O Estado da reforma: reflexões sobre a experiência de reforma do Estado em Mato Grosso

Cuiabá, Mato Grosso: Editora: Seplan-MT, 2005

Contato: vcaraujo@terra.com.br

 

O livro analisa a formação de consensos sociais e políticos para a reforma do Estado e de seu aparelho situada no marco da governabilidade democrática. Foi escolhido um estudo de caso sobre a privatização da companhia Centrais Elétricas Mato-grossenses S.A (Cemat), considerada representativa tanto da reforma empreendida pelo Estado de Mato Grosso quanto das dificuldades do setor elétrico em nível nacional, que condicionaram a formação da sua coalizão de sustentação.

No início, é feita uma breve revisão da literatura sobre governabilidade democrática discutindo a sua condição de categoria estratégica, a genealogia do conceito e as três grandes hipóteses de ingovernabilidade presentes no debate político e acadêmico do último quatro do século XX, com as suas respectivas origens, filiações, objetivos e implicações.

São apresentadas as duas gerações de reforma do Estado, identificando seu conteúdo, principais autores, articulação com os movimentos do capitalismo transnacional e os objetivos. A primeira foi denominada de choque político e econômico que se sucedeu à crise do Welfare State nos países centrais e do Estado desenvolvimentista na semiperiferia, voltada para a orientação neoliberal.

A segunda, chamada de terapia institucional, surge dos limites da primeira e do ressurgimento dos aspectos ético-democráticos secundarizados a princípio, reconhecendo que apenas um ideário macroeconômico consubstanciado no "Consenso de Washington" não poderia resolver problemas estruturais e seculares dos países da semiperiferia e periferia. As instituições surgem, portanto, como categoria central e passam a ocupar o primeiro plano dos esforços de reforma do Estado.

Em seguida, é feita uma breve passagem pelo debate sobre as categorias de governabilidade e governança entre os autores brasileiros, destacando seu alinhamento para com as discussões na arena internacional e com a própria situação social e política do país, que passou por uma redemocratização longa e inconclusa e colocou em questão a capacidade das elites civis em ocuparem a Presidência da República sem recurso ao pretorianismo sob qualquer natureza.

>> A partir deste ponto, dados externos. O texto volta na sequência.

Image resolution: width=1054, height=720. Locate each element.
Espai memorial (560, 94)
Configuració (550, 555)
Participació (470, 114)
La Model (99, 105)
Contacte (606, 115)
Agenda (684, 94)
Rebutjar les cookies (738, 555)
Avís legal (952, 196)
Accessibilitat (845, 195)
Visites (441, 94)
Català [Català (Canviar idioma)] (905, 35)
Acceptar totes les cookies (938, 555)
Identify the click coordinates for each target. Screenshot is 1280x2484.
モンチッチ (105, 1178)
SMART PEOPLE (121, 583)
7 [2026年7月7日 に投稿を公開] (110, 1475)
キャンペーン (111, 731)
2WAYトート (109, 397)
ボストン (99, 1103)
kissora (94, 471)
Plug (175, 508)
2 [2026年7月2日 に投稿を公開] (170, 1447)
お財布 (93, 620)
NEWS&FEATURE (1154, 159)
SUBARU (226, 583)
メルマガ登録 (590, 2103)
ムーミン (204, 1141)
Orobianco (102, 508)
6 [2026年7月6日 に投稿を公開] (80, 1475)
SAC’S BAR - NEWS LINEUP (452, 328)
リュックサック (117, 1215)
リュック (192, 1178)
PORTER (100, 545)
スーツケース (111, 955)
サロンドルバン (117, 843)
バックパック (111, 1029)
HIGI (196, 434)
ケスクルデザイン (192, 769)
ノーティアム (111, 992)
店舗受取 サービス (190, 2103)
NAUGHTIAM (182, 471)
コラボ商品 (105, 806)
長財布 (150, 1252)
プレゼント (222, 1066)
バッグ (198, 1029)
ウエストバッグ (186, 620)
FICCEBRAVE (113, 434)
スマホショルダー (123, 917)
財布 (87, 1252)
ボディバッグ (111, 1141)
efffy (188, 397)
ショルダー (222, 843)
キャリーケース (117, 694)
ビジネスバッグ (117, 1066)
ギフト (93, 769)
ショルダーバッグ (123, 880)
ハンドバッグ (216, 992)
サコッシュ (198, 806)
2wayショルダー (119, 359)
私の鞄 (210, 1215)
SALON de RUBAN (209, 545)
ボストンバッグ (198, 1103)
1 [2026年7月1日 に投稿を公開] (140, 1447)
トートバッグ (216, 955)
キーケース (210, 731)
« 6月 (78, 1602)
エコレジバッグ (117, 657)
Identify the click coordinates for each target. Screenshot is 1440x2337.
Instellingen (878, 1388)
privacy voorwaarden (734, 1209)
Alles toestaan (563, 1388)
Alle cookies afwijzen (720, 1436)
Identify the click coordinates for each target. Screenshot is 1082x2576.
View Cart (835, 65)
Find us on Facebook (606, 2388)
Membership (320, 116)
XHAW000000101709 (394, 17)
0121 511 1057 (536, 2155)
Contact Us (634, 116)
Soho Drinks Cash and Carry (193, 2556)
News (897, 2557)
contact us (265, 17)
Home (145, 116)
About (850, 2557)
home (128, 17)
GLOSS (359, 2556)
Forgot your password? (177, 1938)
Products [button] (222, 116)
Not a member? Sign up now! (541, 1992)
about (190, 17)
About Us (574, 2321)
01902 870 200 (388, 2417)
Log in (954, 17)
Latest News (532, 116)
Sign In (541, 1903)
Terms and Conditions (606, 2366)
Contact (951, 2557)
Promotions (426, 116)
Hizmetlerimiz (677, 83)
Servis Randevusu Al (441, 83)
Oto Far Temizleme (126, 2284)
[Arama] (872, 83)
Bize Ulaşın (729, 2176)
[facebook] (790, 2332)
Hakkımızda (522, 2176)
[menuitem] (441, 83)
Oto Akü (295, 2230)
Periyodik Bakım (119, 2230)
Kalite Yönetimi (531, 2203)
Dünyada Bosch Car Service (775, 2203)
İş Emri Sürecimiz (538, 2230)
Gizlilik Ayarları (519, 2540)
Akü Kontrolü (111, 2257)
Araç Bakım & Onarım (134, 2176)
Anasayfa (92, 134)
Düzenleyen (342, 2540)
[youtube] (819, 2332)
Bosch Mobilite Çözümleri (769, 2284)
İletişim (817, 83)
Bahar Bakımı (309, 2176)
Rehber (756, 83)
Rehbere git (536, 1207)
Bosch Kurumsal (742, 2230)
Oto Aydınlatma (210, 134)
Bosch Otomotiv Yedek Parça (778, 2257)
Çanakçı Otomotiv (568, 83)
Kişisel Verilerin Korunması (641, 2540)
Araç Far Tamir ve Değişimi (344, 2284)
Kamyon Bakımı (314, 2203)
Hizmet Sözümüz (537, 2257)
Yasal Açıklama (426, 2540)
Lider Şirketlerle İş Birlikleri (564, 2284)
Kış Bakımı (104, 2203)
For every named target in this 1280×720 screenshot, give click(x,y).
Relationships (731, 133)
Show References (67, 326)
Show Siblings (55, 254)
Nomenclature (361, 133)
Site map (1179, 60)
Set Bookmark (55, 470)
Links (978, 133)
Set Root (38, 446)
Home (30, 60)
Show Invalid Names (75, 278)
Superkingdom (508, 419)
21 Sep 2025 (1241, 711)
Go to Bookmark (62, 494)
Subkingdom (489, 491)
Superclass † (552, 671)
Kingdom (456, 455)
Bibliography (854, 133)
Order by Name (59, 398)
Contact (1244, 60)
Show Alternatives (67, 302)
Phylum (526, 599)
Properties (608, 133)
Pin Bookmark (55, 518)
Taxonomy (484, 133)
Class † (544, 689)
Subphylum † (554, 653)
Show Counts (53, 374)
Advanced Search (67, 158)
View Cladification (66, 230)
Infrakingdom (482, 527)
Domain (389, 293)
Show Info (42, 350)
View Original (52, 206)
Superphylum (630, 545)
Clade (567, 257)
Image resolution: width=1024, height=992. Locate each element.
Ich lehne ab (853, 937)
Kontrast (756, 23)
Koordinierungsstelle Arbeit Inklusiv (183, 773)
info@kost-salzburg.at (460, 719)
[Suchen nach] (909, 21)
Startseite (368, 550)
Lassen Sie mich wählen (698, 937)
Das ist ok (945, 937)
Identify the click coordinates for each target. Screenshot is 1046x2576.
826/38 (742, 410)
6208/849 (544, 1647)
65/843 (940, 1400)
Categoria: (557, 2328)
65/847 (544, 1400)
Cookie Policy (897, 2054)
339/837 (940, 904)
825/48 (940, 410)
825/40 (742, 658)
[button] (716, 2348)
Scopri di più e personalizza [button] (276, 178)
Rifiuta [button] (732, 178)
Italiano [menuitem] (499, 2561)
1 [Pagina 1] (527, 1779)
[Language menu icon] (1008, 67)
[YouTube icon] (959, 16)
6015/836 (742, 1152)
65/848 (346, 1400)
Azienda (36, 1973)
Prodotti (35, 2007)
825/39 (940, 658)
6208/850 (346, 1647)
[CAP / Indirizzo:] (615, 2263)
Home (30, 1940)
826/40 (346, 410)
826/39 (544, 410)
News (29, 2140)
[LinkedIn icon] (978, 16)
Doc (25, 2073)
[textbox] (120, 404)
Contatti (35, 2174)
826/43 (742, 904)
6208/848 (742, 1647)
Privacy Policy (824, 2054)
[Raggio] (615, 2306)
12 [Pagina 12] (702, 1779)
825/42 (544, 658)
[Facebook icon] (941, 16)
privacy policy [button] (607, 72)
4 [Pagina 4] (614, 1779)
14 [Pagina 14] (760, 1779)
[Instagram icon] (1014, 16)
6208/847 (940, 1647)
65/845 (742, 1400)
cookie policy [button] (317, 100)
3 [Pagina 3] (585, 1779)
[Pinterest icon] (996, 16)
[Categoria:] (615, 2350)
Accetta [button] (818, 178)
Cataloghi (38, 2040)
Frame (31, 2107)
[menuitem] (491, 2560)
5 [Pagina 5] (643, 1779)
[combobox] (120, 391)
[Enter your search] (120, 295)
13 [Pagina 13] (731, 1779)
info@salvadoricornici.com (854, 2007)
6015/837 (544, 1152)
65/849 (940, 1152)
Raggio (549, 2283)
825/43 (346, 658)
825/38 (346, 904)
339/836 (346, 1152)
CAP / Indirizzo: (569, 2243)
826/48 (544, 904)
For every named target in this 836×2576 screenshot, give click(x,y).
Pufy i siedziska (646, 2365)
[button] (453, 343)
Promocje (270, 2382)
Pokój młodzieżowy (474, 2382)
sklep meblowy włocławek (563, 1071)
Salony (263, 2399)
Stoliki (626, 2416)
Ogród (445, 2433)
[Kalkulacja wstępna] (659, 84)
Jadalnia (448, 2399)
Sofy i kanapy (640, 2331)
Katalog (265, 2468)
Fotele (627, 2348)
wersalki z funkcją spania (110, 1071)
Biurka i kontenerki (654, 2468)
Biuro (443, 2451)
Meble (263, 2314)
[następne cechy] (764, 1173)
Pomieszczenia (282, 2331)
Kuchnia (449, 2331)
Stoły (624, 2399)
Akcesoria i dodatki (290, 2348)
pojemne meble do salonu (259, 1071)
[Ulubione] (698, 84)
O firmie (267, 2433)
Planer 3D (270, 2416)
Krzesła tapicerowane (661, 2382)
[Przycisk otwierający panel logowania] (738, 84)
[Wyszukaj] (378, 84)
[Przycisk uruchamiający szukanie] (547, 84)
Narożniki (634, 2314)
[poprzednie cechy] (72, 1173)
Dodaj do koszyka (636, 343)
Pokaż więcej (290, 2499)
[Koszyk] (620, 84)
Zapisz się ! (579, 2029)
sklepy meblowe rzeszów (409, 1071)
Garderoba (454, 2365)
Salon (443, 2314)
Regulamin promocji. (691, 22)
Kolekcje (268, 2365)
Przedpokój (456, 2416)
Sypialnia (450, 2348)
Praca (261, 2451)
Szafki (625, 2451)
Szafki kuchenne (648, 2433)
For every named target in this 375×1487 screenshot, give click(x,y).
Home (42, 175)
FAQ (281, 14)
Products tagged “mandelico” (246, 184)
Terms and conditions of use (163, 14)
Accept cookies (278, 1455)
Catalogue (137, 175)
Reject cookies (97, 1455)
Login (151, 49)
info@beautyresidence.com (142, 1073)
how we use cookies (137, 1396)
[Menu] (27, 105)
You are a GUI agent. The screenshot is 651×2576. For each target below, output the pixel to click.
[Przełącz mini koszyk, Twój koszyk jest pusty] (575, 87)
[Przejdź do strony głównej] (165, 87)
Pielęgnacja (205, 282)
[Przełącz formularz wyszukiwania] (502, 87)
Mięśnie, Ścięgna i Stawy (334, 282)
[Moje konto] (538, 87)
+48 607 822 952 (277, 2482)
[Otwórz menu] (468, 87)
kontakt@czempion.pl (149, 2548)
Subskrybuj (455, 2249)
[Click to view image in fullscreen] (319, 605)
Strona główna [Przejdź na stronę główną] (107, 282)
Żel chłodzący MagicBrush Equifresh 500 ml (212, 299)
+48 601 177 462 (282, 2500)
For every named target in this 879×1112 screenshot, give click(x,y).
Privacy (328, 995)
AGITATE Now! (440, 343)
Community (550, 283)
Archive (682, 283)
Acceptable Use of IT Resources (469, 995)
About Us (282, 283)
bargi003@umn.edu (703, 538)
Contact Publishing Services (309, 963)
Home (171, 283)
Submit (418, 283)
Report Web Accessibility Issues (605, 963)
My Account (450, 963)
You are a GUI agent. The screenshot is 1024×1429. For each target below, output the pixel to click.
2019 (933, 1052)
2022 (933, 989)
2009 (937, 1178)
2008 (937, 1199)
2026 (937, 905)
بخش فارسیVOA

A pesquisa faz, com base neste debate, uma proposta de distinção teórico-analítica para as categorias de governabilidade e governança que será utilizada pela pesquisa. Seu referencial metodológico é composto de um problema e mais quatro hipóteses de trabalho. De acordo com a tipologia de Eckstein, trata-se de um estudo de caso da espécie "provas de plausibilidade" no qual, através de uma aplicação iterativa, uma proposição teórica inicial é feita e as conclusões da pesquisa comparadas, permitindo a sua revisão e a comparação em seguida, repetindo-se tal procedimento até que a proposição aproxime-se da realidade empírica e possamos chegar a conclusões com maior capacidade de generalização pela submissão aos testes.

Em seguida, é feita uma descrição da dinâmica político-institucional nos Estados brasileiros por meio do "ultrapresidencialismo estadual", bem como da sua reversão, para que seja possível compreender a formação de consensos para as reformas no nível subnacional.

Se aborda a reforma do Estado e de seu aparelho em Mato Grosso e a privatização da Cemat, situada neste quadro e articulada aos problemas do setor elétrico brasileiro no seu conjunto. Por fim, na conclusão, a validade das hipóteses é verificada e são feitas algumas considerações finais e recomendações nesta agenda de pesquisa.